The best way to travel with your pets is with an airline approved carrier as there may be a time when you will have to travel by airline, which requires a specific type of carrier.. You can buy any kind of carrier to keep your pet in during car, bus or train rides but remember that transporting your pet by airplane requires specific measurements and safety precautions for carriers going on board aircraft. For example, airlines only approve carriers made out of strong plastic or wood. Carriers made of wiring or fiberboard are usually rejected for air travel.

The basic rules for airline approved carriers are to ensure the safety and comfort of your pet during flights. There is a standard guideline, the Live Animals Regulations, with which airlines all over the world must conform to, and so each airline has developed their own policies, according to their own experience and practices. To be safe, you must call your preferred airline and check their policies first. Airlines have measurement guidelines not only for inside the carrier, but also for its external sizing, on which they determine the charges of your pet carrier as cargo. Approved small-size carriers are around 21 inches long and 16 inches high, with a door width of 15 inches. The larger carriers can go up to 40 to 48 inches long and 27 to 35 inches high, with the carrier opening to widths between 30 and 35 inches.
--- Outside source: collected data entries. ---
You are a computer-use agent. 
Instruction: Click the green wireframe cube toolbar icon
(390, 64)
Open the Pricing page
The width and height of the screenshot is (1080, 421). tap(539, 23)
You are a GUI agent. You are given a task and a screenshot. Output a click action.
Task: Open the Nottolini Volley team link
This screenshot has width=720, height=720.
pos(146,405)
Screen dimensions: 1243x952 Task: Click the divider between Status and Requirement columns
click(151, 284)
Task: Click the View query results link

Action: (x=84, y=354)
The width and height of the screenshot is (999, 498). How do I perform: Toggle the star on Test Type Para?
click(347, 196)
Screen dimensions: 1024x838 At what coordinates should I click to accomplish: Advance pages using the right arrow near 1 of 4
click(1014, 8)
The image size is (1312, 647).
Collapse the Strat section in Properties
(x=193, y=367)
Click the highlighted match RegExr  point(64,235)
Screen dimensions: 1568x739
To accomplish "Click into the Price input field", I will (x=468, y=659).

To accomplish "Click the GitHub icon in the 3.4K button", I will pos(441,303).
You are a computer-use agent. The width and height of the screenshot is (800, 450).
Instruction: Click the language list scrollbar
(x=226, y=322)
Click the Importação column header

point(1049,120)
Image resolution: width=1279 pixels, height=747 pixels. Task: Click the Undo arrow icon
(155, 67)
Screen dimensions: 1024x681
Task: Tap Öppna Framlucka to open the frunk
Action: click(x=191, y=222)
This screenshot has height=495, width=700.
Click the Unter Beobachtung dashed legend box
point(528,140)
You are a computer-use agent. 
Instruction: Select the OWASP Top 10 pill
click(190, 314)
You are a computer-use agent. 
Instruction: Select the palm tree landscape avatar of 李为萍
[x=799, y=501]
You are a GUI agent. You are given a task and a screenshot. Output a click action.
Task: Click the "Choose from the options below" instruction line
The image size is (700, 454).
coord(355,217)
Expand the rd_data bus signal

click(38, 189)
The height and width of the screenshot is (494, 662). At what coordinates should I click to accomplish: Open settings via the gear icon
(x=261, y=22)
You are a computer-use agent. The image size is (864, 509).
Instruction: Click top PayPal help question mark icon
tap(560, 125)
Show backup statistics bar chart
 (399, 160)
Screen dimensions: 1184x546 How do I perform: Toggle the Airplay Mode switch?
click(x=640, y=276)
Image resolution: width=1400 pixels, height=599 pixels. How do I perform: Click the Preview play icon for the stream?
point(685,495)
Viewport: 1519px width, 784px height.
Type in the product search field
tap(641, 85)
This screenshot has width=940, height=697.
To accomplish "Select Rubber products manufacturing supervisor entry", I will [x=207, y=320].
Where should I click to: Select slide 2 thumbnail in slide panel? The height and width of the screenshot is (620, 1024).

In between, there are still different sizes to choose from, according to the size of your pet.

The best way to fit your dog or cat in the approved carrier is to have it stand inside, taking into account its full height, the length of its body from nose to tail, the width of its body across the shoulders and the height of its legs. Your pet should be able to not only stand up inside the carrier, but also lie down and turn around with ease. Airlines also approve carriers that have proper ventilation and secure locks and latches. Some carriers come with their own water bowls, which can be removed and replaced without having to open the main carrier door, and stickers necessary for air travel. These stickers usually indicate that there is a "Live Animal" inside the carrier, as well as arrow stickers pointing the right side "Up." Attach an ID tag to your pet's collar with its name and your mobile number written on it. Also make sure that the collar does not catch to anything inside the carrier.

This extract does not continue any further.